ARTWORKABLE

Follies in Project Design

The Work of Allison Parrish
Oct 28, 2021

Allison Parrish is a poet and a programmer who intermingles these two worlds brilliantly across her many projects. You can find her full portfolio here. I wanted to explore her work and reflect on it as some of what I’m doing currently with this project approaches some of her ideas.

While looking through her work, I found myself coming back to her Reconstructions site. The project is (to quote her) “an infinite computer-generated poem whose output conforms to the literary figure of chiasmus.” Lines are pulled from poems in the Gutenberg Poetry corpus and randomly selected to be conformed to an ABBA scheme. It continues infinitely until the page is closed.

The idea of a poem that is literally never-ending, going on forever if you let it, is so completely fascinating to me.

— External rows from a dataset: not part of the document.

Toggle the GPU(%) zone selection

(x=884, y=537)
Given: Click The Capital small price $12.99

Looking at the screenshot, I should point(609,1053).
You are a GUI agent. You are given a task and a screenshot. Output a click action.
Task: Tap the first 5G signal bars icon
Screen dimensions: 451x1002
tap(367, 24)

The words are nice, sometimes a particularly poignant combination of lines is created, but obviously the significance of a work like this is its infinity. A wonderful detail of the site is that as new lines are added, older ones are raised to the edges of the screen, made translucent and faded, but they never disappear. They're memory is preserved on the page, always a part of the full poem, even as it grows larger and larger.

I'd love to be able to do something like this -- create a poem that's core concept is rooted in its construction rather than just its words. I'm not sure if that's quite possible for this project, but it's something I will always have in the back of my mind.

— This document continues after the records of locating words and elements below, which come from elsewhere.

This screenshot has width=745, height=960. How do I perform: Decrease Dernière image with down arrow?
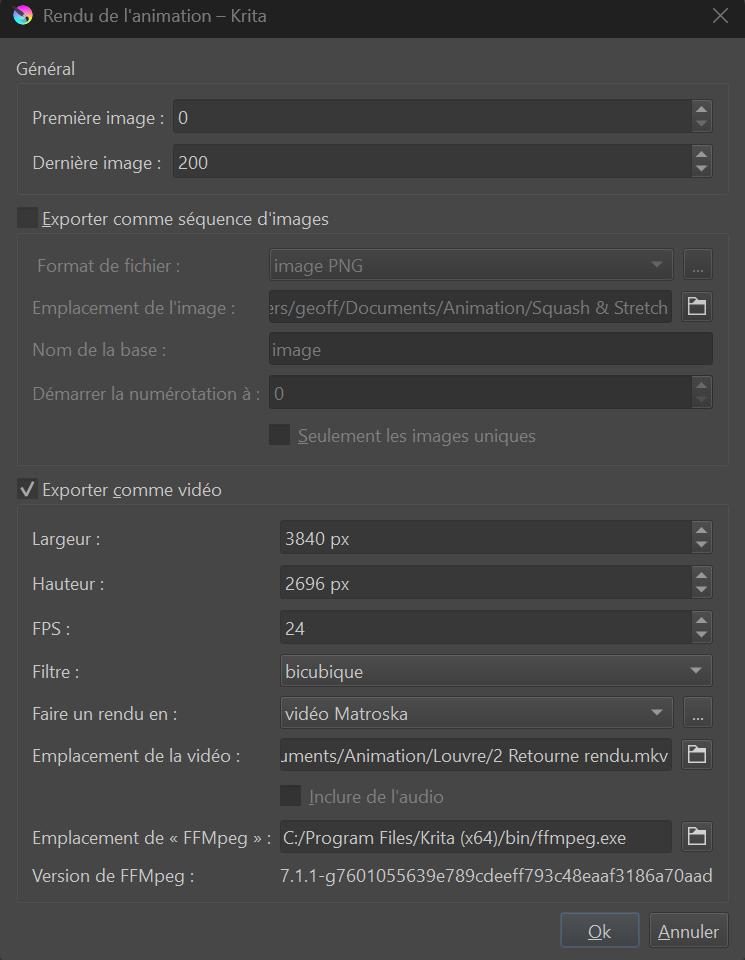click(702, 168)
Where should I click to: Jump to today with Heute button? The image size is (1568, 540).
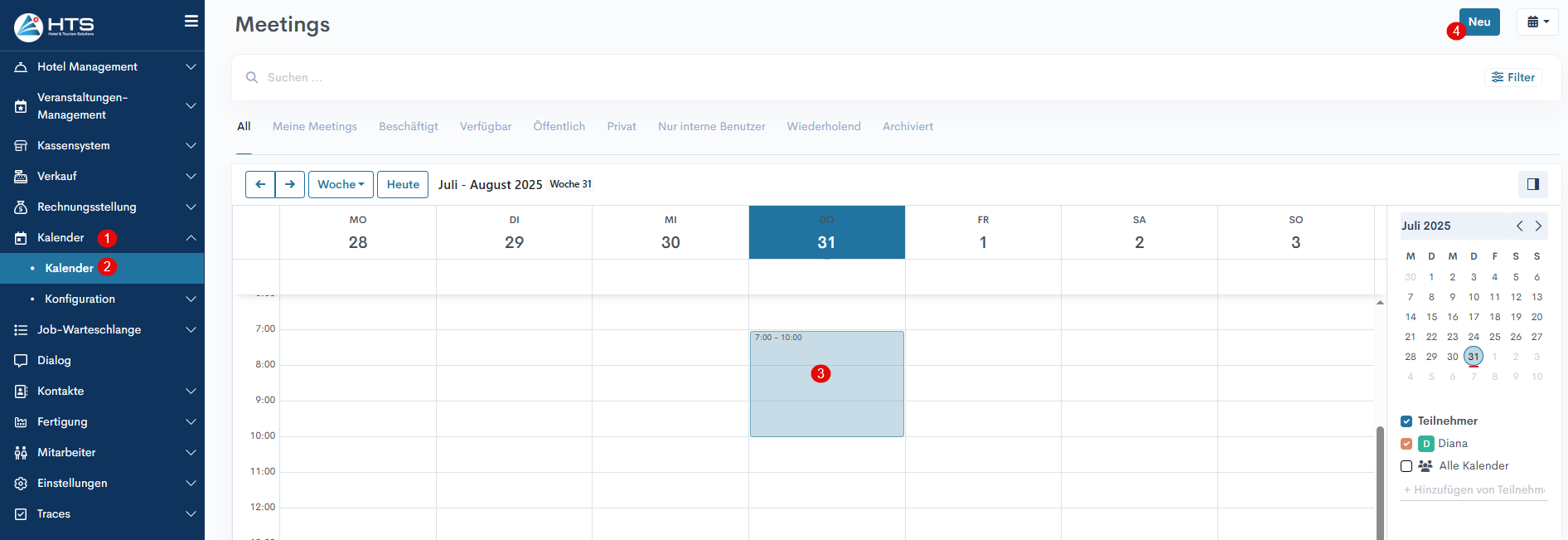click(403, 184)
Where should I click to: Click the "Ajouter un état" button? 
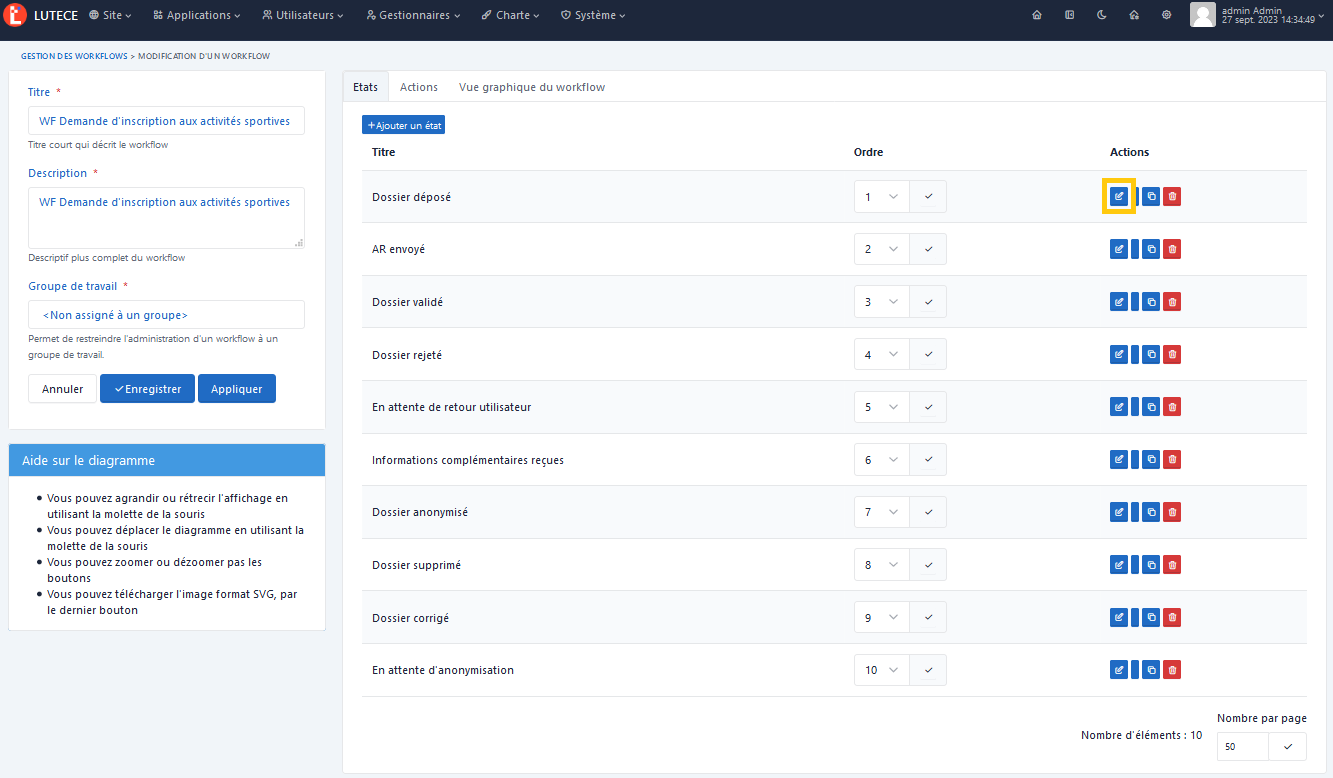click(403, 126)
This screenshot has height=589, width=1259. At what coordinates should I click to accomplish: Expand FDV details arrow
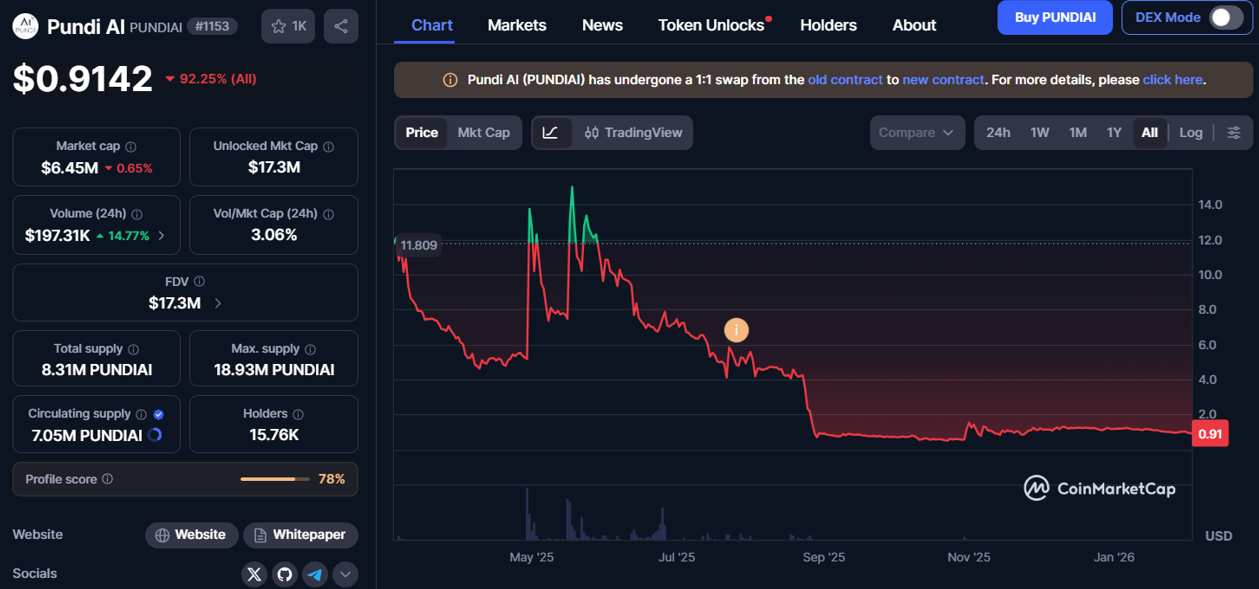tap(218, 303)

Another work from Parrish that fills this role is her piece Compasses, a collection of very unique poems that are all made of 4 main words, one a each "direction" like a compass, with words generated by an AI that sort of bridge the gap phonetically between the 4 directional terms ("north" -> "earthe" -> "east"). The poems utilize shape as much as they do their terms and AI component, which I found thought really added an extra dimension to the work. It’s fun, a work that doesn’t take itself too seriously, but does influence you to ponder the nature of space within a written work. I want so badly to implement something as clever into my own work, if I can.

One more interesting entry in Parrish’s repertoire is her Corpus-driven Narrative Generation notebook. It’s built in Python, meant to pull grammatical and named entity data from a large body of text using natural language processing. From this, one can play around with the data they extract and create some really funky pieces of work. She’s set it up in a way wherein you can write out whole scenes from randomly generated text. Take a look at this bit of the code:

                        rules = {
    "subject": [w.text for w in subjects],
    "object": [w.text for w in objects],
    "verb": [w.text for w in past_tense_verbs if w.text not in ('was', 'were', 'went')], # exclude common irregular verbs
    "adj": [w.text for w in adjs],
    "people": [w.text for w in people],
    "loc": [w.text for w in locations],
    "time": [w.text for w in times],
    "origin": "#scene#\n\n[charA:#subject#][charB:#subject#][prop:#object#]#sentences#",
    "scene": "SCENE: #loc#, #time.lowercase#",
    "sentences": [
        "#sentence#\n#sentence#",
        "#sentence#\n#sentence#\n#sentence#",
        "#sentence#\n#sentence#\n#sentence#\n#sentence#"
    ],
    "sentence": [
        "#charA.capitalize# #verb# #prop#.",
        "#charB.capitalize# #verb# #prop#.",
        "#prop.capitalize# became #adj#.",
        "#charA.capitalize# and #charB# greeted each other.",
        "'Did you hear about #object.lowercase#?' said #charA#.",
        "'#subject.capitalize# is #adj#,' said #charB#.",
        "#charA.capitalize# and #charB# #verb# #object#.",
        "#charA.capitalize# and #charB# looked at each other.",
        "#sentence#\n#sentence#"
    ]
}

                    

This is setting up an array filled with this random data, and constructing a little set-piece with said data. This is expounded upon further down the notebook, using other modules to weave together more complex thoughts, but the level of control here is what I enjoy the most. There’s an insane amount of potential in this, and given some previously-mentioned, potential limitations in my word choice and subject matter, this could be an amazing tool to mix things up and generate unique ideas!